══ Data provided ══

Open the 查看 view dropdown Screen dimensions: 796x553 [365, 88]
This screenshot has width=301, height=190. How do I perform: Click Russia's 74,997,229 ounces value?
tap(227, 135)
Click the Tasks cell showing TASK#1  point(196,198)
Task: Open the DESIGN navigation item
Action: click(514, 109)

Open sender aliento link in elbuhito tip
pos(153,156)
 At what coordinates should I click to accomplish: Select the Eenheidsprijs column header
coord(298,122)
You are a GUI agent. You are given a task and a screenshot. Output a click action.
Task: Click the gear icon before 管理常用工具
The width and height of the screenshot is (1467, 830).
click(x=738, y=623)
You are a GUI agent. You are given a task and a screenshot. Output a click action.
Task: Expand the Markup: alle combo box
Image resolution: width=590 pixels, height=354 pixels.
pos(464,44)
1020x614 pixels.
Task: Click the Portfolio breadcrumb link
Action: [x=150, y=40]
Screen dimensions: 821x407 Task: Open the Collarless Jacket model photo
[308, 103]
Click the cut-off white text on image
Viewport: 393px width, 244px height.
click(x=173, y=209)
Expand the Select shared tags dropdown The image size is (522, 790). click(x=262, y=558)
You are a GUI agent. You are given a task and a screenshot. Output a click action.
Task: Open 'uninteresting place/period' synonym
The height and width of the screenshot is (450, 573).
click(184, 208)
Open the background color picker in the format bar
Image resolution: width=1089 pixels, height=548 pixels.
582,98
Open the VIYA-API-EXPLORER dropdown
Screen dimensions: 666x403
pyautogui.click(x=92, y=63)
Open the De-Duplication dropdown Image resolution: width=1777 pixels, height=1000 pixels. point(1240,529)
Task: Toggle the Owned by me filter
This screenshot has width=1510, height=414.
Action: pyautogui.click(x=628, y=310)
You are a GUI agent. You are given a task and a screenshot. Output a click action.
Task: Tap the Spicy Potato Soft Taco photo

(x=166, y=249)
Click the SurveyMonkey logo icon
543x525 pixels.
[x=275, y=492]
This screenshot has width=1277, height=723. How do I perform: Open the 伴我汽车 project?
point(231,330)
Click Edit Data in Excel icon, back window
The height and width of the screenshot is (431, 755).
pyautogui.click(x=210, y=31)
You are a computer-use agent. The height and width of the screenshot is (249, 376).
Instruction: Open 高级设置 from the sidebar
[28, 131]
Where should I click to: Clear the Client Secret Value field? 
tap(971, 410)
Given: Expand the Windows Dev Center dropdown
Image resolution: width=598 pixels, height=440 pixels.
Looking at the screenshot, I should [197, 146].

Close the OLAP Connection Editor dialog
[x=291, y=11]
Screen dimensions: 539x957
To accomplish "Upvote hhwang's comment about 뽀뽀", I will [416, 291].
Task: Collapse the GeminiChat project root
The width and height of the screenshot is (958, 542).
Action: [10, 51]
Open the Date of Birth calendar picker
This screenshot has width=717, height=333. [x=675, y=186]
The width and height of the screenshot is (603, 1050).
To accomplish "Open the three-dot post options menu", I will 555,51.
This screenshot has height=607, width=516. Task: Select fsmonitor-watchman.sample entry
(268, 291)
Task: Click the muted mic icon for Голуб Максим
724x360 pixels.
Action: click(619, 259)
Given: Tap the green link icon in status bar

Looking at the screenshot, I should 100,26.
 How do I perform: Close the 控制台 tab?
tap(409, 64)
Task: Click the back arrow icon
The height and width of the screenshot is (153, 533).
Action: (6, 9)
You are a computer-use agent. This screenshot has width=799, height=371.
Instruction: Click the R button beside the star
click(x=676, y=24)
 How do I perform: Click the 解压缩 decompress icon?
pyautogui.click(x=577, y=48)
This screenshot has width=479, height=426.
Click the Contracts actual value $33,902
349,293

═══

(What to work on) How many lines in the rows above contain the string "project", with case counting? Reply with the number alone.

(Solution) 2